* [Task statement]: Exact copy, pictures excluded: write out every line below.

* [Saved entries]:

== Segment start ==

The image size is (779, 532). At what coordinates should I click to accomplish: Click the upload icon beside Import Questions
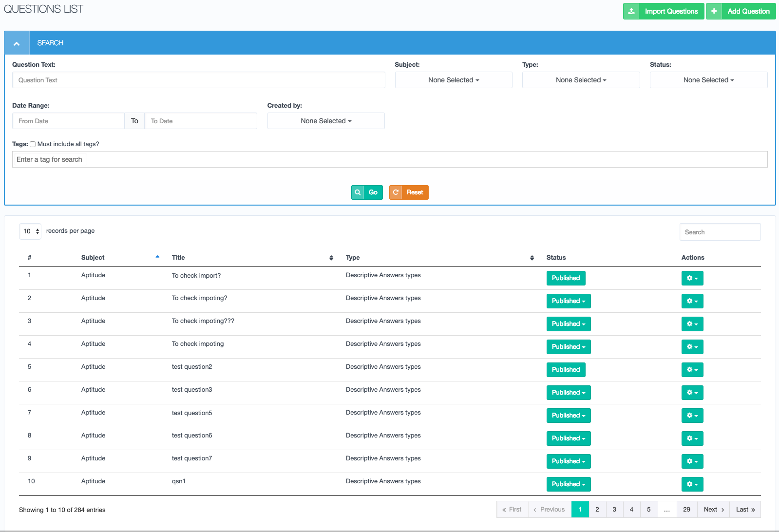point(631,11)
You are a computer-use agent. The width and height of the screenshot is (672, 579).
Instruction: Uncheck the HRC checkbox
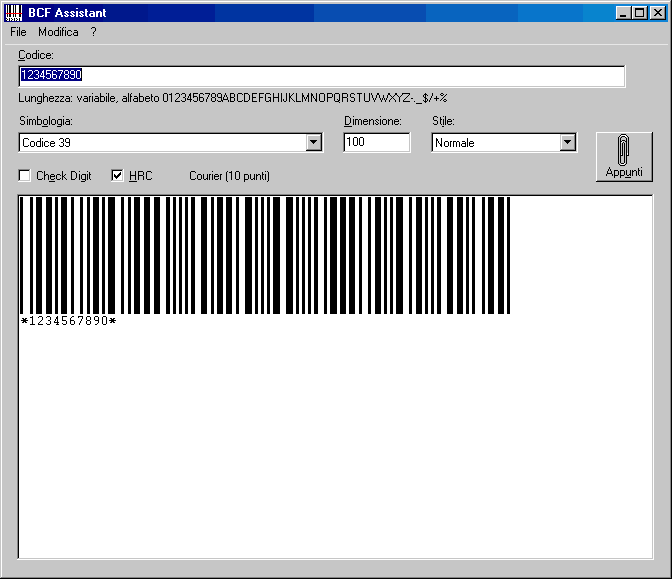[117, 176]
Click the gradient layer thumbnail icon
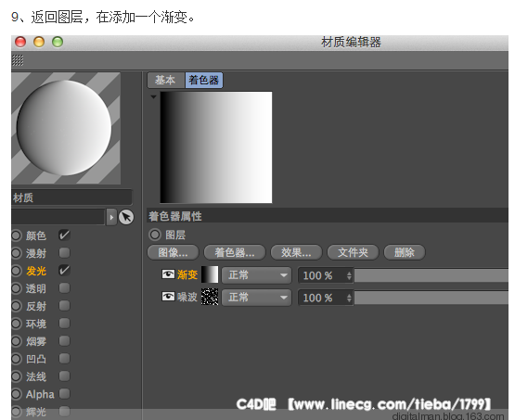This screenshot has width=515, height=420. click(x=210, y=274)
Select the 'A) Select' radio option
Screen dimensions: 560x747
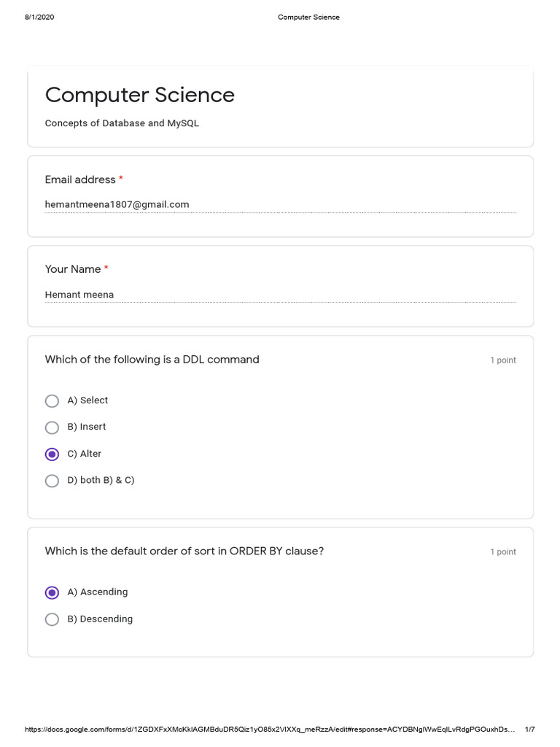click(x=52, y=400)
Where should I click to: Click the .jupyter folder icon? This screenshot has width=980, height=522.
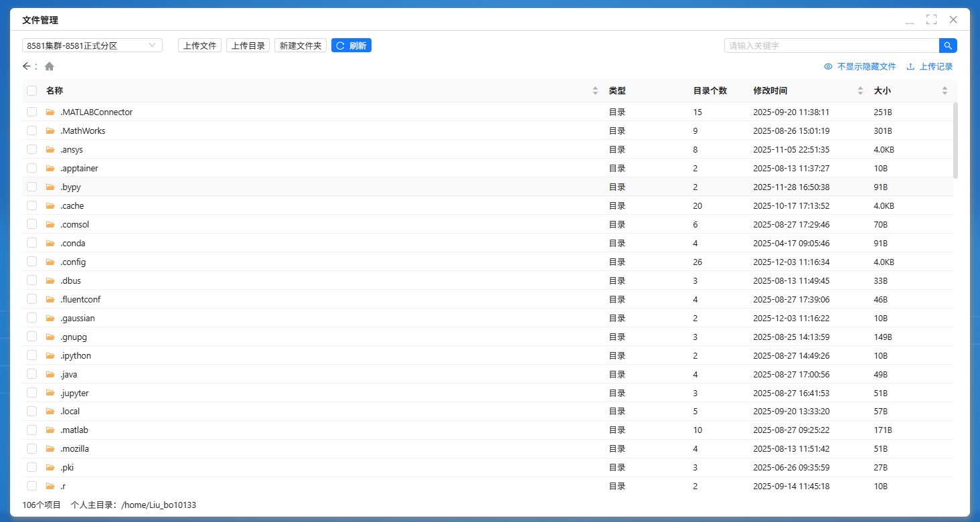pos(50,393)
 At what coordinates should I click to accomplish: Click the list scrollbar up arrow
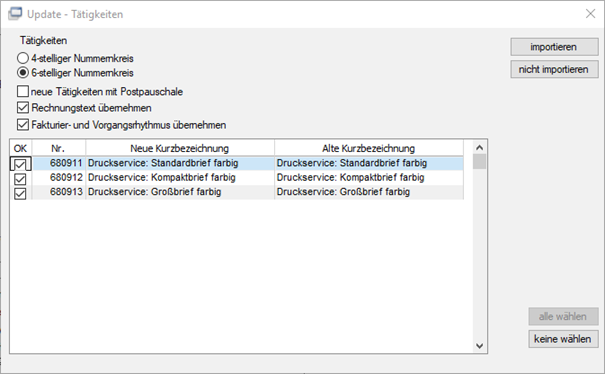click(480, 148)
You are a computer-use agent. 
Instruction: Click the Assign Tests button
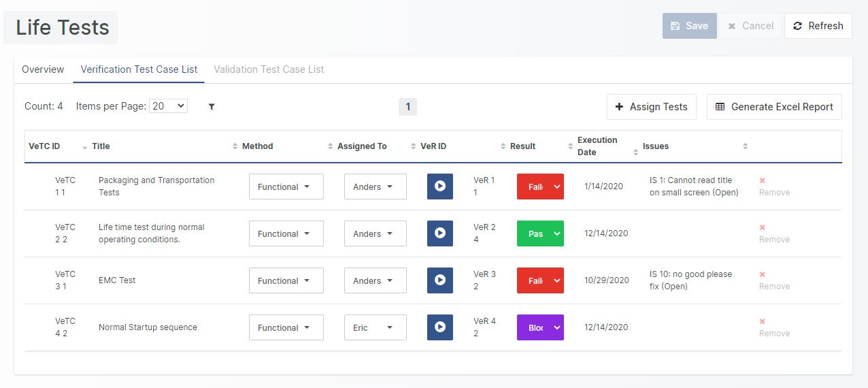point(651,107)
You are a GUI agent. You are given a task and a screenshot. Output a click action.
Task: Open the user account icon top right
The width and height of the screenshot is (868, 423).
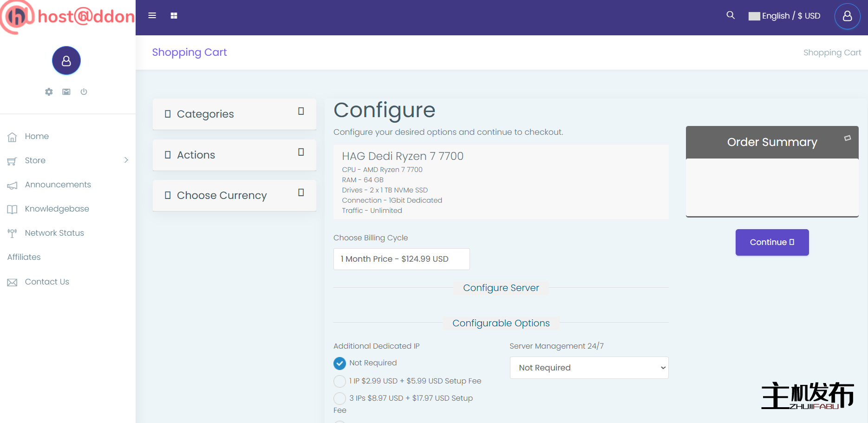click(x=847, y=16)
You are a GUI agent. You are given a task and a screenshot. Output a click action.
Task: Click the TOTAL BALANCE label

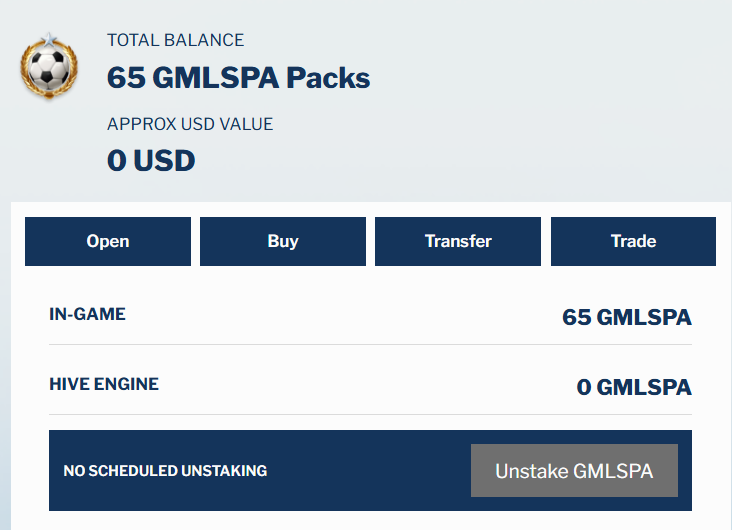point(175,41)
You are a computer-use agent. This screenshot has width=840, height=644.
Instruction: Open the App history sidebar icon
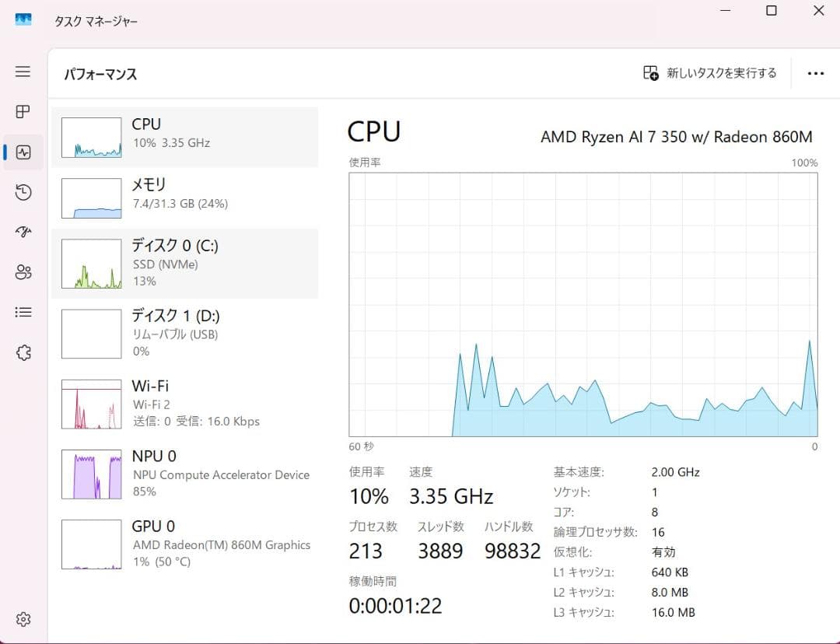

== Segment end ==

* [Solved problem]:
The image size is (779, 532). At what coordinates should I click to accomplish: Click the upload icon beside Import Questions
point(631,11)
You are a computer-use agent. The width and height of the screenshot is (672, 579).
Instruction: Uncheck the HRC checkbox
[117, 176]
Click the gradient layer thumbnail icon
This screenshot has width=515, height=420. click(x=210, y=274)
Select the 'A) Select' radio option
Screen dimensions: 560x747
click(x=52, y=400)
Where should I click to: Click the .jupyter folder icon? This screenshot has width=980, height=522.
pos(50,393)
 At what coordinates should I click to accomplish: Click the list scrollbar up arrow
click(480, 148)
You are a computer-use agent. 
Instruction: Click the Assign Tests button
point(651,107)
You are a GUI agent. You are given a task and a screenshot. Output a click action.
Task: Open the user account icon top right
The width and height of the screenshot is (868, 423).
click(x=847, y=16)
You are a GUI agent. You are given a task and a screenshot. Output a click action.
Task: Click the TOTAL BALANCE label

point(175,41)
You are a computer-use agent. This screenshot has width=840, height=644.
Instruction: Open the App history sidebar icon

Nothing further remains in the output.